Cedars-Sinai Buys Beverly Connection for $270M
Cedars-Sinai Medical Center acquired the Beverly Connection shopping center for $270 million, adding 10 acres near its West LA campus for future expansion.
Cedars-Sinai Medical Center has acquired the Beverly Connection shopping center for a reported $270 million, adding roughly 10 acres of prime West Los Angeles real estate to its long-term expansion plans.
The medical center announced the purchase on March 13. The seller was Ashkenazy Acquisition Corp., a New York-based retail property owner that bought the Beverly Connection in 2014 for $260 million. At $270 million, the deal values the 340,000-square-foot center at approximately $790 per square foot, according to the Real Deal, which first reported the sale price.
The shopping center sits at 100 North La Cienega Blvd., on the east side of the street between Beverly Boulevard and Third Street, one block east of the Cedars-Sinai campus in Beverly Grove. For a health system looking to expand without relocating, the proximity made the site an obvious target.
“The strategic acquisition of the Beverly Connection will provide long-term options for Cedars-Sinai to revitalize our medical campus and provide the most advanced care to our patients and the community well into the next century,” said Peter Slavin, chief executive of Cedars-Sinai Medical Center and the broader Cedars-Sinai Health System, in the announcement.
Cedars-Sinai said it has no near-term plans to close the shopping center, and a spokesperson declined to offer additional comment on the transaction. A representative for Ashkenazy Acquisition also declined to comment.
Chris Maling, principal of retail capital markets at the downtown Los Angeles office of Avison Young, confirmed he was familiar with the deal and noted that the transaction was off-market. No formal listing ever appeared. That detail suggests Cedars-Sinai pursued the site directly, rather than winning a competitive bid process, which helps explain how a medical center ended up as the buyer of a neighborhood retail property.
The Beverly Connection opened in 1989 with a format that set it apart from its more prominent neighbor, the Beverly Center, across La Cienega. Where the Beverly Center went vertical and enclosed, the Connection leaned into a hybrid layout: outdoor walkways across three interior levels, a small indoor mall section on the north side, and street-facing stores on the southwest corner and along the parking structure. A Ralphs grocery and a Cost Plus anchored the original tenant mix, with a cinema complex added a few years after opening.
The theater didn’t survive. A significant renovation in 2007 removed the cinema, reshaping the center’s footprint. When Ashkenazy Acquisition took over in 2014, the company modernized the parking structure while keeping the fundamental design intact, including a large central ramp that has remained a persistent headache for shoppers. Maling put it plainly: “Parking is an ongoing issue for customers.”

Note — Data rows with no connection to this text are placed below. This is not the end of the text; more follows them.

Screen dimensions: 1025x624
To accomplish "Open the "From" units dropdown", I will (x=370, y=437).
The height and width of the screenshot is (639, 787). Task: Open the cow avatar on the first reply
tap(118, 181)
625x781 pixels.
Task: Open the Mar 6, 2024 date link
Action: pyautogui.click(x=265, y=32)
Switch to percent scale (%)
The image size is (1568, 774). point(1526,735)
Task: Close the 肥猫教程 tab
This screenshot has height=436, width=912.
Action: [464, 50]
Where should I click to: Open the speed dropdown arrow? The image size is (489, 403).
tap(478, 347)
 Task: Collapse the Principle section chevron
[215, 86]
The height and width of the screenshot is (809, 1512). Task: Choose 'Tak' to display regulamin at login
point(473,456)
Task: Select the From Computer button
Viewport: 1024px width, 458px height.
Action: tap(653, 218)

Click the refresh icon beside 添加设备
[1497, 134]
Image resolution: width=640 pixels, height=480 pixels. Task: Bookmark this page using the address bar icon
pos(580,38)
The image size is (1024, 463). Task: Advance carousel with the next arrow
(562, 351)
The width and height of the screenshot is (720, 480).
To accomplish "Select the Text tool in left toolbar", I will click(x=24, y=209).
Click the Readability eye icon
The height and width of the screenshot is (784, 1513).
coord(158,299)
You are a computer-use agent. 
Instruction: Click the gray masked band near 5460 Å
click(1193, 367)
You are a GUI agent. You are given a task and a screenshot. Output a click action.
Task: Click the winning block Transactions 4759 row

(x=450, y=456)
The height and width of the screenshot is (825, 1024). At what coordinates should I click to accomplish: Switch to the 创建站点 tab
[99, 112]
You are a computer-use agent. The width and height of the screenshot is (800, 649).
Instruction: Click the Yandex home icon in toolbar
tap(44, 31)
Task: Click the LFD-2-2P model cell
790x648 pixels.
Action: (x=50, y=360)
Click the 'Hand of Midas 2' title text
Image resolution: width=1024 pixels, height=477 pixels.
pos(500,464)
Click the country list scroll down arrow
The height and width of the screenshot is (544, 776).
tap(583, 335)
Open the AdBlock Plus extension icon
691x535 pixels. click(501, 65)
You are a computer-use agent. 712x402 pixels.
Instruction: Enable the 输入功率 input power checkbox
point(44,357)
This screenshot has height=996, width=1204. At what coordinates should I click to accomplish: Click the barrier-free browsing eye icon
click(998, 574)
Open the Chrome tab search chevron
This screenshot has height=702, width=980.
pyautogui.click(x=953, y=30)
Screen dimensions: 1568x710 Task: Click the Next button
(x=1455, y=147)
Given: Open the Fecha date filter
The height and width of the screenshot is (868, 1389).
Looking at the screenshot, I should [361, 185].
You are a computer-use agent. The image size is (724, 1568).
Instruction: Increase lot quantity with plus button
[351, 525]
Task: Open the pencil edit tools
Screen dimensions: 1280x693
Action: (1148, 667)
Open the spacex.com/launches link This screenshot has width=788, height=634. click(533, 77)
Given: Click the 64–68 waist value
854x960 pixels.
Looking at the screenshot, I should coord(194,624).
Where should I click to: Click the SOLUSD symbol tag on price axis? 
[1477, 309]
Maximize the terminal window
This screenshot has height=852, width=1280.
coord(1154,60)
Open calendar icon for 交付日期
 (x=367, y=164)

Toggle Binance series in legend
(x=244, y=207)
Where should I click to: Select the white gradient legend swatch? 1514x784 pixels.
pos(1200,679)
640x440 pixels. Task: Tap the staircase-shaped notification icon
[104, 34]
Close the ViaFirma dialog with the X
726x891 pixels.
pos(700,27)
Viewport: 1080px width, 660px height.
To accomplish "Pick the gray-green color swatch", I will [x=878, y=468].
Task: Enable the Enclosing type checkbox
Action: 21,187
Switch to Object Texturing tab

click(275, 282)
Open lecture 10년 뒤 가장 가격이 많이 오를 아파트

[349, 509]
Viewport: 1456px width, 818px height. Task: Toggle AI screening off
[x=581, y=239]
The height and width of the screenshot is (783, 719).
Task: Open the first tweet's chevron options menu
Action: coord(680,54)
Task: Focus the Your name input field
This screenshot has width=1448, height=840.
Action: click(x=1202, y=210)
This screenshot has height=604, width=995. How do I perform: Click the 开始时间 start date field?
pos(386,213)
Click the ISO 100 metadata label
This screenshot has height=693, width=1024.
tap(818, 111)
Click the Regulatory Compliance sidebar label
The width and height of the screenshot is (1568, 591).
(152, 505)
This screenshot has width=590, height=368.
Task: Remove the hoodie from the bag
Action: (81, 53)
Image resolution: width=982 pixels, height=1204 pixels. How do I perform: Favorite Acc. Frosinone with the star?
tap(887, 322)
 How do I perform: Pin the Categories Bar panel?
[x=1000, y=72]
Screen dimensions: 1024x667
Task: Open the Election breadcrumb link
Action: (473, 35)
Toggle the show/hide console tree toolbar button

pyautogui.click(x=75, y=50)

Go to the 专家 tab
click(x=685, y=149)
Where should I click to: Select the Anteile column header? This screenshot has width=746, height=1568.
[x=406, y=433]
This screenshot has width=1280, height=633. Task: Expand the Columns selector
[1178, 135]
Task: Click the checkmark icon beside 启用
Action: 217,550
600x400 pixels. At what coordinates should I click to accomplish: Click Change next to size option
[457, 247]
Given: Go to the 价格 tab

That operational friction, combined with the broader pressure facing community shopping centers in a retail environment that has shifted heavily toward e-commerce and mixed-use development, likely factored into Ashkenazy’s willingness to sell.
For Cedars-Sinai, the acquisition is less a retail investment than a land bank. Health systems with dense urban campuses routinely face the same problem: there is nowhere left to build. Acquiring adjacent property, even at a premium, gives administrators the flexibility to plan clinical expansions, research facilities, or support infrastructure on a timeline measured in decades rather than years. Slavin’s statement referenced care “well into the next century,” which signals the institution is buying optionality, not square footage it needs tomorrow.
What the site eventually becomes is an open question. Cedars-Sinai has given no indication of a specific program or timeline, and the current retail tenants appear to be operating without interruption for now. Any major redevelopment of a 10-acre parcel in Beverly Grove would require significant city planning involvement and community input, a process that typically unfolds over years.
For the moment, the CVS at the northwest corner is still filling prescriptions, and the Ralphs is still open. But the ownership of that block has shifted from a New York real estate firm to one of the largest health systems on the West Coast, and that tends to be the kind of change that looks small at first.